This work addresses the vulnerability of large language model (LLM) agents to indirect prompt injection attacks, which can maliciously hijack their behavior. The authors propose a novel defense framework that uniquely integrates structured reasoning with test-time trajectory selection. Specifically, structured reasoning is employed to parse user queries and detect conflicting instructions, thereby preserving task coherence, while a preference-optimized critic model leverages test-time scaling to dynamically select the optimal reasoning path. Evaluated on the CyberSecEval2 benchmark, the approach reduces attack success rates to 3.6% while maintaining 94.6% task utility, significantly outperforming state-of-the-art defenses such as Meta’s SecAlign. This demonstrates a strong balance between security and practicality in real-world LLM agent deployment.
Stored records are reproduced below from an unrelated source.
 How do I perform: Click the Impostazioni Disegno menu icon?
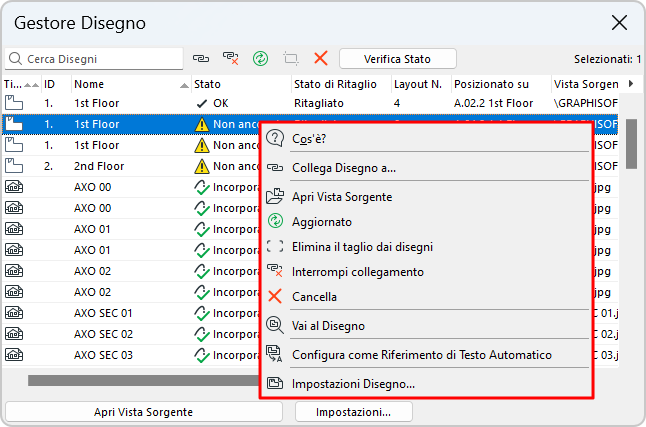pyautogui.click(x=275, y=383)
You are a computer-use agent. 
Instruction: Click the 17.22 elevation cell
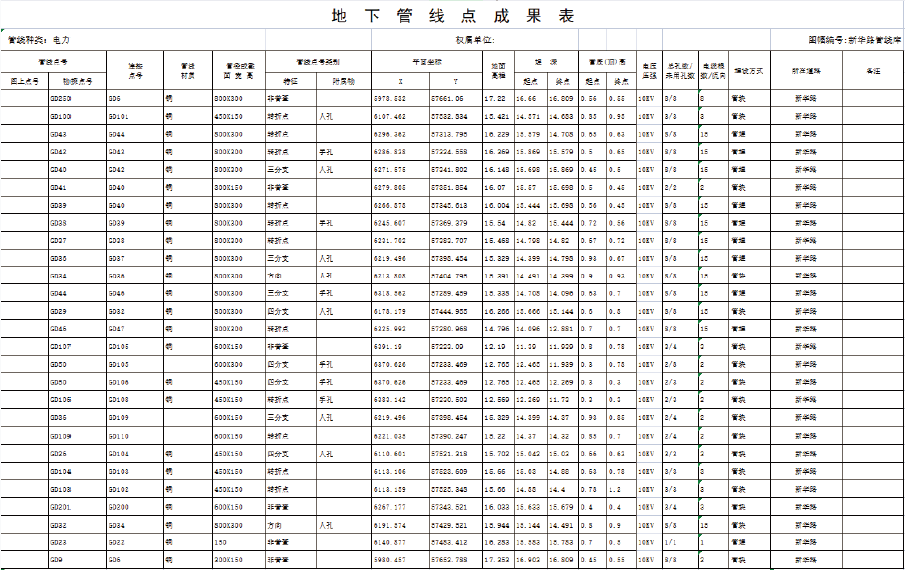pos(495,99)
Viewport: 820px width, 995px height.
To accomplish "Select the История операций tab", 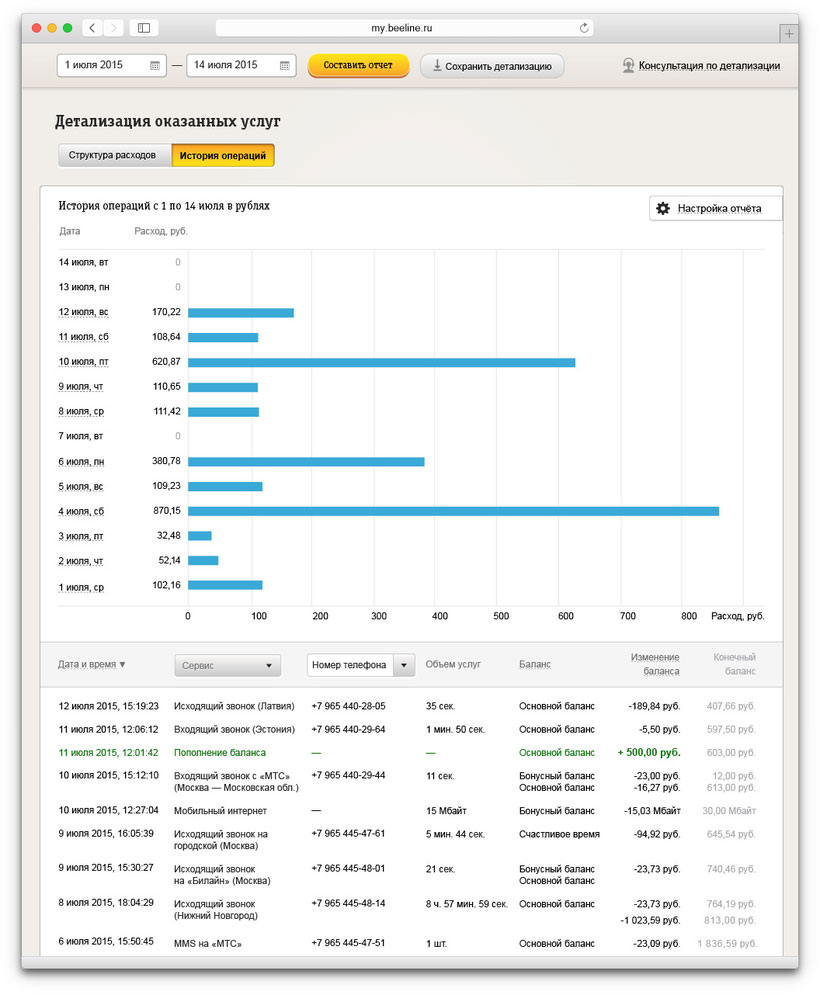I will click(x=222, y=156).

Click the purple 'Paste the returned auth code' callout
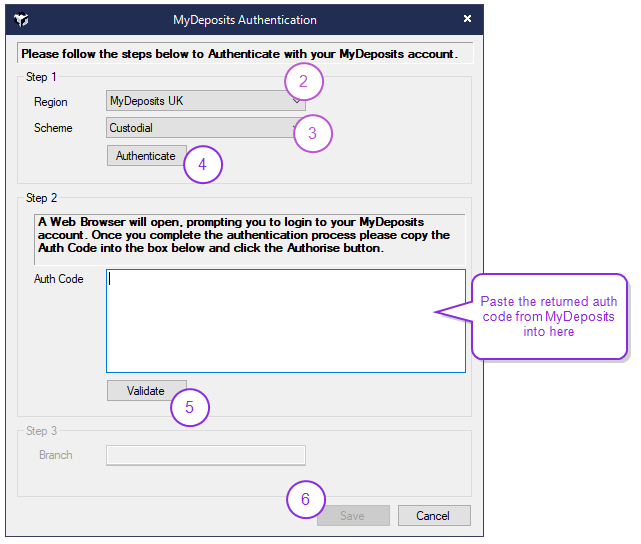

Large Language Models (LLMs) have enabled the development of powerful agentic systems capable of automating complex workflows across various fields. However, these systems are highly vulnerable to indirect prompt injection attacks, where malicious instructions embedded in external data can hijack agent behavior. In this work, we present ReasAlign, a model-level solution to improve safety alignment against indirect prompt injection attacks. The core idea of ReasAlign is to incorporate structured reasoning steps to analyze user queries, detect conflicting instructions, and preserve the continuity of the user's intended tasks to defend against indirect injection attacks. To further ensure reasoning logic and accuracy, we introduce a test-time scaling mechanism with a preference-optimized judge model that scores reasoning steps and selects the best trajectory. Comprehensive evaluations across various benchmarks show that ReasAlign maintains utility comparable to an undefended model while consistently outperforming Meta SecAlign, the strongest prior guardrail. On the representative open-ended CyberSecEval2 benchmark, which includes multiple prompt-injected tasks, ReasAlign achieves 94.6% utility and only 3.6% ASR, far surpassing the state-of-the-art defensive model of Meta SecAlign (56.4% utility and 74.4% ASR). These results demonstrate that ReasAlign achieves the best trade-off between security and utility, establishing a robust and practical defense against prompt injection attacks in real-world agentic systems. Our code and experimental results could be found at https://github.com/leolee99/ReasAlign.